Have another sandwich.
|Can't find a cup? Drink from a bowl! Tres Foreign! |
I feel international already!!!
Step 8- Tell the gas man to keep your number since you enjoyed conversing with him. After someone finally got there to service the furnace thingy and heating system, and you were forced to risk brain cancer and peace of mind in the process, you feel endeared to the live human who cared to help- even if it IS his job...
After all- he was also handsome.
|He exited that-a-way...|
Step 9- Ignore the fact that your shit is split between a storage unit and at a family member's house. Bug out when a friend tells you to get yo' shit to your house! Write a blob about it and pour some scotch in a cup for yourself.
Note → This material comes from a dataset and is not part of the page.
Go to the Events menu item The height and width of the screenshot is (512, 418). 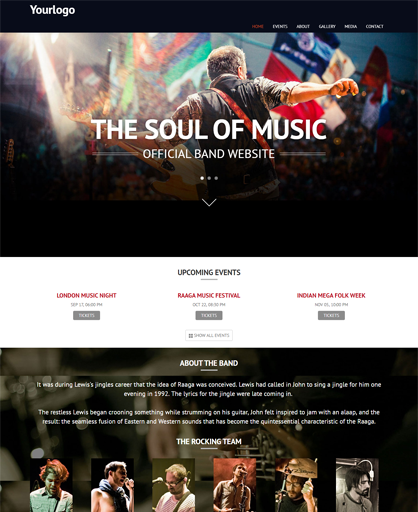point(280,26)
After all, it's a fuckin' blizzard out there!
|Maybe I do need some furniture!|
Step 10- Become startled back onto a memory train when your feet touch the cold tile floor simultaneously as your ass touches the arctic toilet seat, and at that exact moment start singing "Cold Hearted Snake." All vocal parts. Laugh at yourself until your pee sounds horse-ish and you splash your bum.